Elementary "Details" Review: Why Watson and Sherlock Can Never Hook Up by Lily Sparks (TV.COM)


If you didn't spend last night feeding fistfuls of lukewarm spaghetti to your lover at a fine chain restaurant, or throwing down a tarp in front of a fireplace and setting up the equivalent of a Cold Stone Creamery toppin' bar to incorporate into your lovemaking with your significant other, then you were best off watching Elementary, which steered clear of conventional Valentine's Day themes to center on the two kinds of love that touch me the deepest: unconditional filial loyalty, and the weird "meeting of the minds" vibe that characterizes Sherlock and Watson.

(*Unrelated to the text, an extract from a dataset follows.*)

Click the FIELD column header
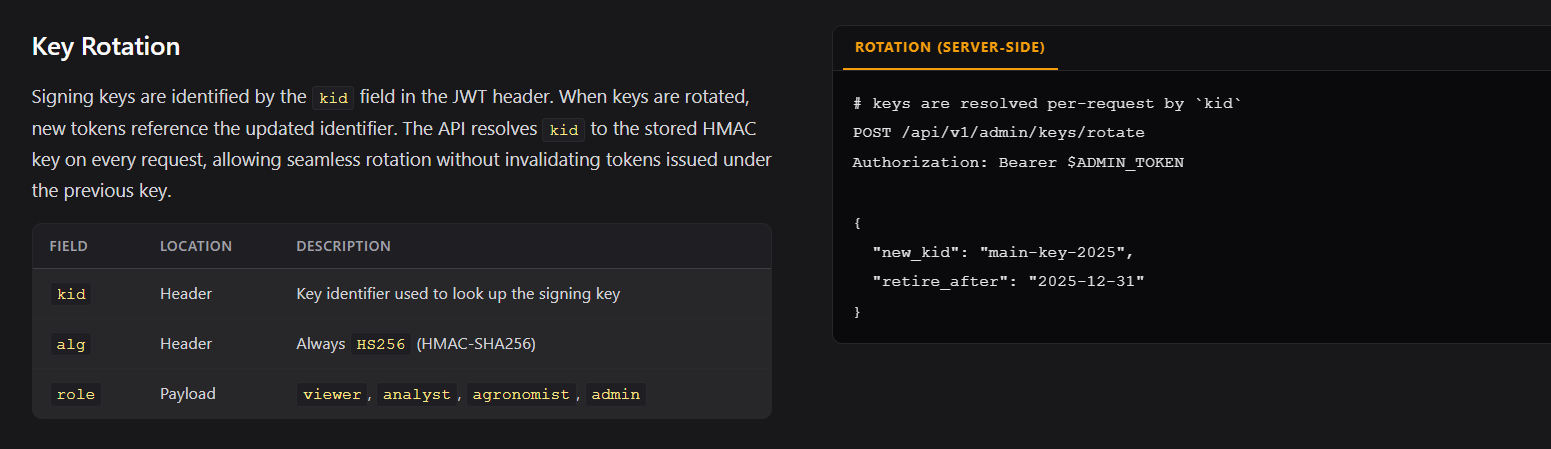The image size is (1551, 449). [x=69, y=246]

Sherlock, in a teary stream of whispers, told Watson he was better with her, more focused, and maybe he'd eventually figure out why. While it was all in a soap opera tone that I doubt the show would have used if Watson was being played by, say, John Krazinski, I'm glad the writers cleared the air about Watson not being an official sober companion anymore and essentially lying to him. I'm glad they made the point that he encouraged her to move on while still admitting that he'd like her in his life. I'm ECSTATIC that they are Watson and Sherlock, crime-solvers, now, 300 episodes in. But as much as I wanted to just squee out and enjoy the season's most heartfelt moment (embedded in an episode where JLM had previously thrown tennis balls at her and chased her across the house posing as a masked invader), I felt really vigilant, as a critic, about detecting and therefore calling out any romantic threads present in the exchange. Because that mustn't ever, ever, ever happen.

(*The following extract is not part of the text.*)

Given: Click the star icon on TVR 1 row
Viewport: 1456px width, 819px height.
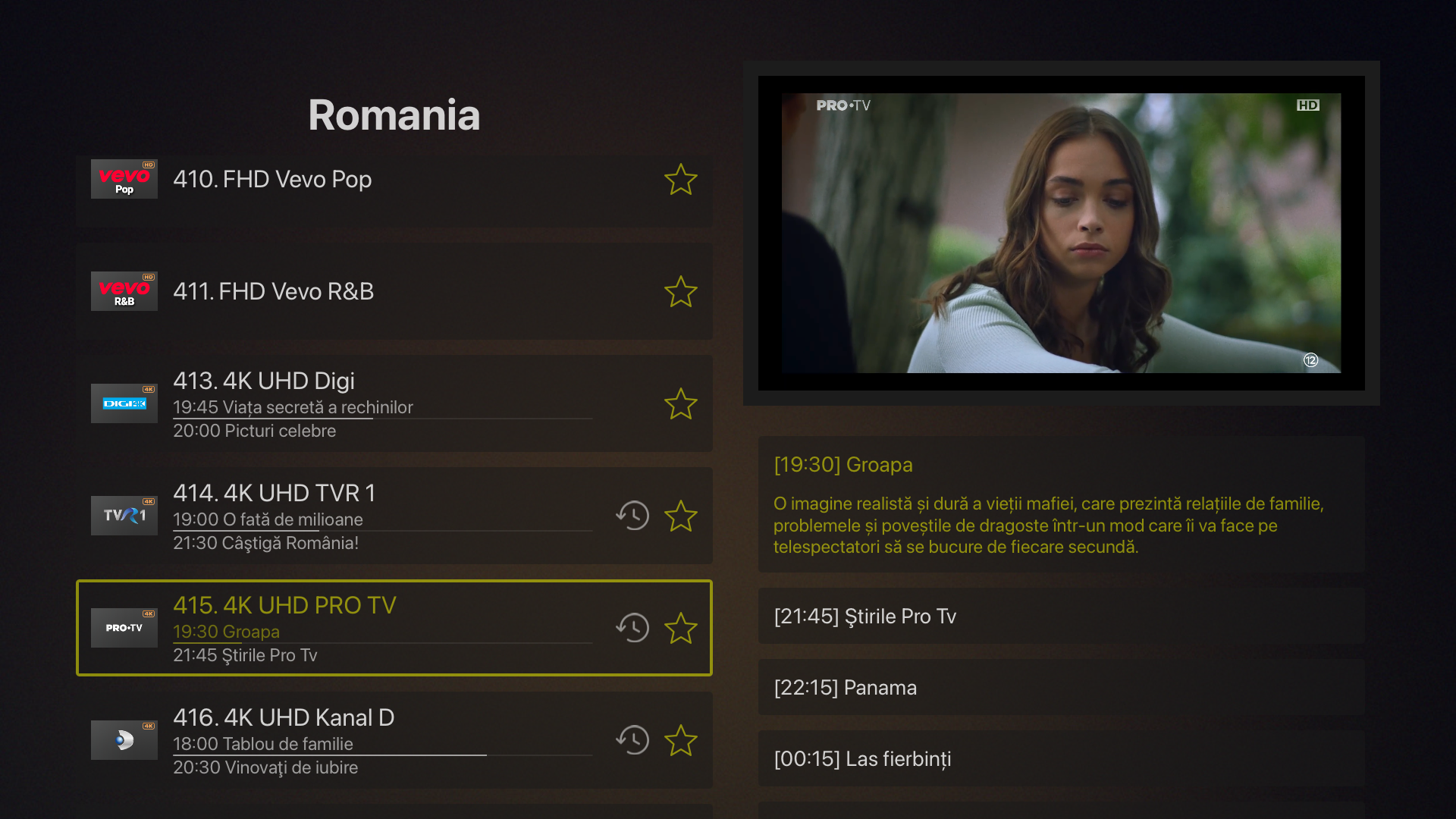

It feels desperately important to me that Watson and Sherlock in their male-female incarnations never take on a romantic angle for reasons that are hard to articulate but hey, that's my job, so here they are as syllogistic treatise if you will:

1. It's very rare that a platonic female character appears in any kind of "buddy" genre TV or film. If there are two friends who stay friends all the way to the end, 99.9 percent of the time they are either both male or both female.